Expectations for interest-rate cuts as early as September got a increase after Friday’s nonfarm payrolls report revealed U.S. task development slowed in June, the mostcurrent information to point to weakpoint in labor market conditions.
Investors, nevertheless, will lookfor a clearer photo of the Fed’s mostlikely financial policy trajectory for the rest of the year.
Traders now see a 74% possibility of a 25-basis-point cut in September, up from last week’s 60%, while anticipating an general decrease of about 50 bps for the year, according to CME’s FedWatch and LSEG information.
On the financial front, this week’s customer and manufacturer cost index information will be carefully seen to gauge whether rate pressures are alleviating.

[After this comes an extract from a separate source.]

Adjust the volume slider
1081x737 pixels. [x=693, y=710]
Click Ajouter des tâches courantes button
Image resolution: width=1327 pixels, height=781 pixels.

“The truth of the matter is the Fed has a double required and their required is work and inflation. Inflation is going down and joblessness is going up,” stated Thomas Hayes, chairman at Great Hill Capital LLC.
“They now have cover to make a cut when they desire to and indications point towards September.”
The S&P 500 and the Nasdaq closed at all-time highs as megacap tech stocks such as Meta Platforms (NASDAQ:) and Microsoft (NASDAQ:) touched record peaks.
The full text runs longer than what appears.